A day in the life of ....



I loved Bridget Jones in the 90s. I loved reading Helen Fielding's wonderful work, laughing hysterically one minute, then crying the next. I'd have a glass of wine in one hand and my book in the other, following Bridget Jones and her many mishaps through her twenty something life.



I felt I got her, like I knew her. At the end of the day, we could all relate to her in some way or another. She was endearing and tried her best; she was like a really good friend and you just wanted to give her a hug, have a girly night in with your pjs on or go out boozing with her. (90s jargon!)
I loved the second book too, 'The Edge of Reason' and loved following her further adventures.



The first, as with many things was my fave. I was really pleased when I heard a film was being released.



I was very happy with the choice of Colin Firth, Mr Darcy. Hugh Grant surprised me with the dashing, cad role after his normal bumbling role in films like Four Weddings. The biggest surprise was Renee Zelwegger. It was as if the part had been written for her. I am so glad I read the book before the film but I really did enjoy it. The casting was perfect and I loved when Bridget turned up in her bunny outfit at the garden party. So funny! That became the theme of my hen do a few years later!



I am a romantic and I'm sure everyone was rooting for them both at the end, as I was, in the snow, when she ran after him and they missed. So romantic! Now, I'd be like, ooh. She must be feeling the cold in them slippers in that snow! I loved what Mr Darcy, sorry, Mark Darcy said to when he finally professed his feelings to her. He wanted her for her. Pass me the tissues!

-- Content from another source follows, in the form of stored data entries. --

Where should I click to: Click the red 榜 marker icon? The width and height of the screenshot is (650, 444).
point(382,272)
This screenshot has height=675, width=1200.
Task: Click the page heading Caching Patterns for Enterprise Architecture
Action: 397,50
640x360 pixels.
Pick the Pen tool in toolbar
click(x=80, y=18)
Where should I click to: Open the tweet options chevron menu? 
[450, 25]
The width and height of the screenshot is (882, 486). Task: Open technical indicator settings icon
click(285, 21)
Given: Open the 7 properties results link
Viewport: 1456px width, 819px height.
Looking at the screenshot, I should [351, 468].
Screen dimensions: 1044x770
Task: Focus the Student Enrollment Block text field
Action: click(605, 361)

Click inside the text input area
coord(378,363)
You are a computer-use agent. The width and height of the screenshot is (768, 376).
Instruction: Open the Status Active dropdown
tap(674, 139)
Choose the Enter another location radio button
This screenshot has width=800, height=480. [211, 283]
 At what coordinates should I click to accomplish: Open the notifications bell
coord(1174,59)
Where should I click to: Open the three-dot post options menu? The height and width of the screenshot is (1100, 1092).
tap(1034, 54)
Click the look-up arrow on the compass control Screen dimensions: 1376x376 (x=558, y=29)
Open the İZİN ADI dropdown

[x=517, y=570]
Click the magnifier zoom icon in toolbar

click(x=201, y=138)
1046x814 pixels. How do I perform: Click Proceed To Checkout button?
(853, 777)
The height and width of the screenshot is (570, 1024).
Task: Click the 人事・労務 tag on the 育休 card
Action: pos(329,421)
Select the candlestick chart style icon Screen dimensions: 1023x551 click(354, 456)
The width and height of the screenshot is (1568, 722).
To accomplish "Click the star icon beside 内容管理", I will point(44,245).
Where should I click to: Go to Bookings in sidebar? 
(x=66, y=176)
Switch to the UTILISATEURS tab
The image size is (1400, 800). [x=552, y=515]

This next quote shows that Bridget chose wisely with Mr Darcy, sorry, Mark Darcy as he saw behind the outside attractiveness, unlike the dastardly Daniel!



I loved the diary like entries, reminding me of the hilarious Adrian Mole diaries that I devoured as a kid and loved. I even watched the TV series. Sue Townsend also wrote about an older Adrian Mole more recently and I need to read those.



I always laughed at Bridget's diary entries bless her. I think this is where she connected with people the most. Failing the day before, then trying again with the best of intentions the next day. In the film, when she was singing along to 'All by myself' in her pjs, we all felt for her; we've all listened to sad music, watched a weepy film and eaten three boxes of chocolates at one point, at least in our lives. Seriously, music strikes a chord with feelings. I remember the song, 'Without You' by Ricky Nelson, being the catalyst for me leaving my university and coming back home. It came on my tape cassette player and that's when I realised I needed to leave. Except, it was Mariah Carey's version and I didn't have any chocolate to hand!



I enjoyed the next film too but again, the first was the best. I got so much from the books and the films. I loved this New Year's Resolutions from the woman herself. I love the last one especially!


I have not read the latest book and from writing this blog, I now need to read it!



I must admit, I have not had chance to see the most recent film, with Patrick Dempsey who I remember from the fab 90s film, Can't Buy Me Love.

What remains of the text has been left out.